We may take it, then, that Propaganda was, in order of time, the first motive of the Free Press and the first cause of its production.

Now from this fact arises a consideration of great importance to our subject. This Propagandist origin of the Free Press stamped it from its outset with a character it still bears, and will continue to bear, until it has had that effect in correcting, and, perhaps, destroying, the Official Press, to which I shall later turn.

I mean that the Free Press has had stamped upon it the character of disparate particularism.

Wherever I go, my first object, if I wish to find out the truth, is to get hold of the Free Press in France as in England, and even in America. But I know that wherever I get hold of such an organ it will be very strongly coloured with the opinion, or even fanaticism, of some minority. The Free Press, as a whole, if you add it all up and cancel out one exaggerated statement against another, does give you a true view of the state of society in which you live. The Official Press to-day gives you an absurdly false one everywhere. What a caricature-and what a base, empty caricature-of England or France or Italy you get in the "Times," or the "Manchester Guardian," the "Matin," or the "Tribune"! No one of them is in any sense general-or really national.

The Free Press gives you the truth; but only in disjointed sections, for it is disparate and it is particularist: it is marked with isolation-and it is so marked because its origin lay in various and most diverse propaganda: because it came later than the official Press of Capitalism, and was, in its origins, but a reaction against it.


The second motive, that of indignation against falsehood, came to work much later than the motive of propaganda.

Men gradually came to notice that one thing after another of great public interest, sometimes of vital public interest, was deliberately suppressed in the principal great official papers, and that positive falsehoods were increasingly suggested, or stated.

There was more than this.
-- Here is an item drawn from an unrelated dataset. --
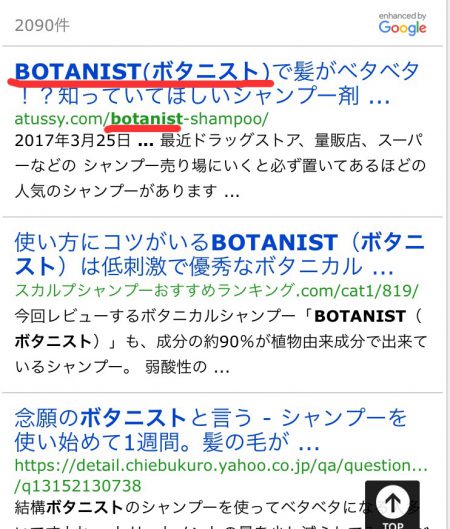Screen dimensions: 450x529
Task: Click 使い始めて1週間。髪の毛が line of third title
Action: pyautogui.click(x=167, y=442)
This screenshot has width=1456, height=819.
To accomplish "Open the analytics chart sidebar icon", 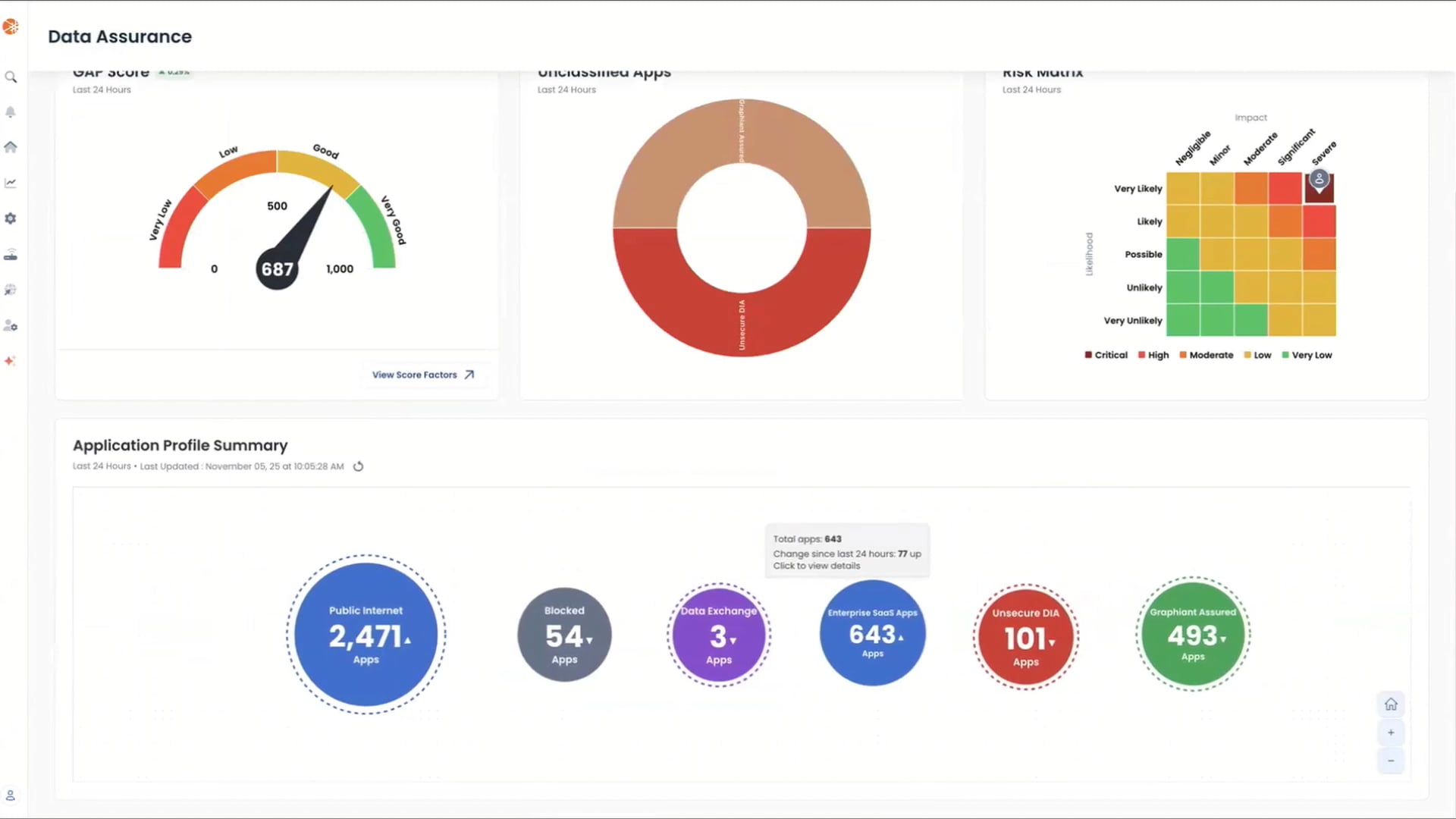I will point(11,183).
For long the owner of a newspaper had for the most part been content to regard it as a revenue-producing thing. The editor was supreme in matters of culture and opinion. True, the editor, being revocable and poor, could not pretend to full political power. But it was a sort of dual arrangement which yet modified the power of the vulgar owner.
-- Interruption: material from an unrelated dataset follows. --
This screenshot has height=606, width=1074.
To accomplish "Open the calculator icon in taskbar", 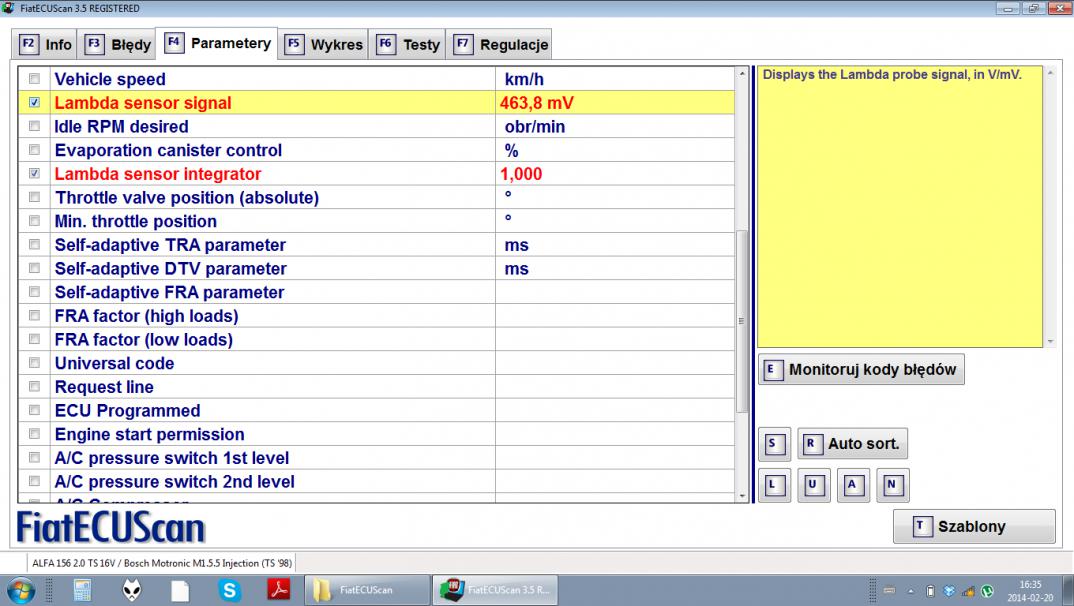I will coord(83,590).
I myself remember that state of affairs: the editor who was a gentleman and dined out, the proprietor who was a lord and nervous when he met a gentleman. It changed in the nineties of the last century or the late eighties. It had disappeared by the 1900's.
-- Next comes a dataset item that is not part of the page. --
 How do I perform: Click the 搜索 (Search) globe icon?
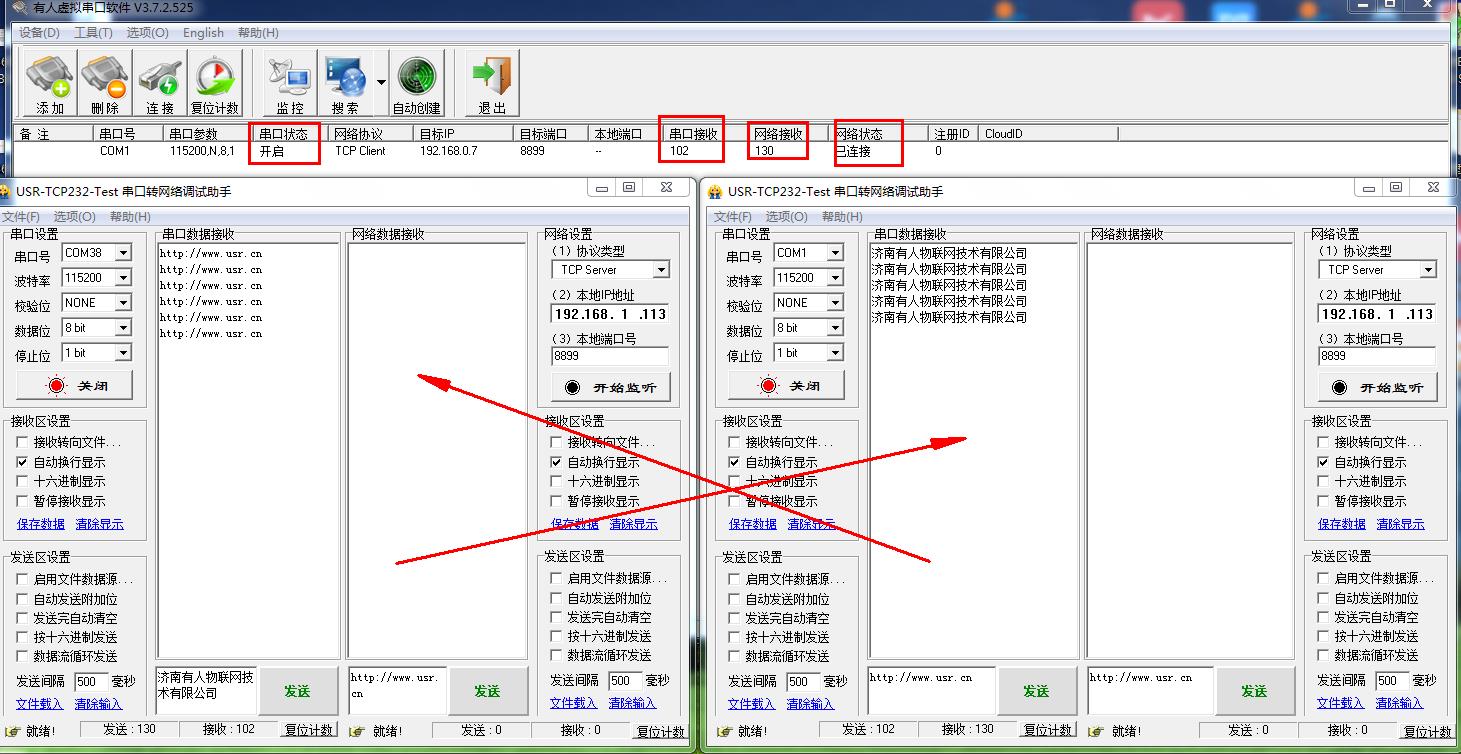[345, 84]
The editor became (and now is) a mere mouthpiece of the proprietor. Editors succeed each other rapidly. Of great papers to-day the editor's name of the moment is hardly known-but not a Cabinet Minister that could not pass an examination in the life, vices, vulnerability, fortune, investments and favours of the owner. The change was rapidly admitted. It came quickly but thoroughly. At last-like most rapid developments-it exceeded itself.

Men owning the chief newspapers could be heard boasting of their power in public, as an admitted thing; and as this power was recognized, and as it grew with time and experiment, it bred a reaction.

Why should this or that vulgarian (men began to say) exercise (and boast of!) the power to keep the people ignorant upon matters vital to us all? To distort, to lie? The sheer necessity of getting certain truths told, which these powerful but hidden fellows refused to tell, was a force working at high potential and almost compelling the production of Free Papers side by side with the big Official ones. That is why you nearly always find the Free Press directed by men of intelligence and cultivation-of exceptional intelligence and cultivation. And that is where it contrasts most with its opponents.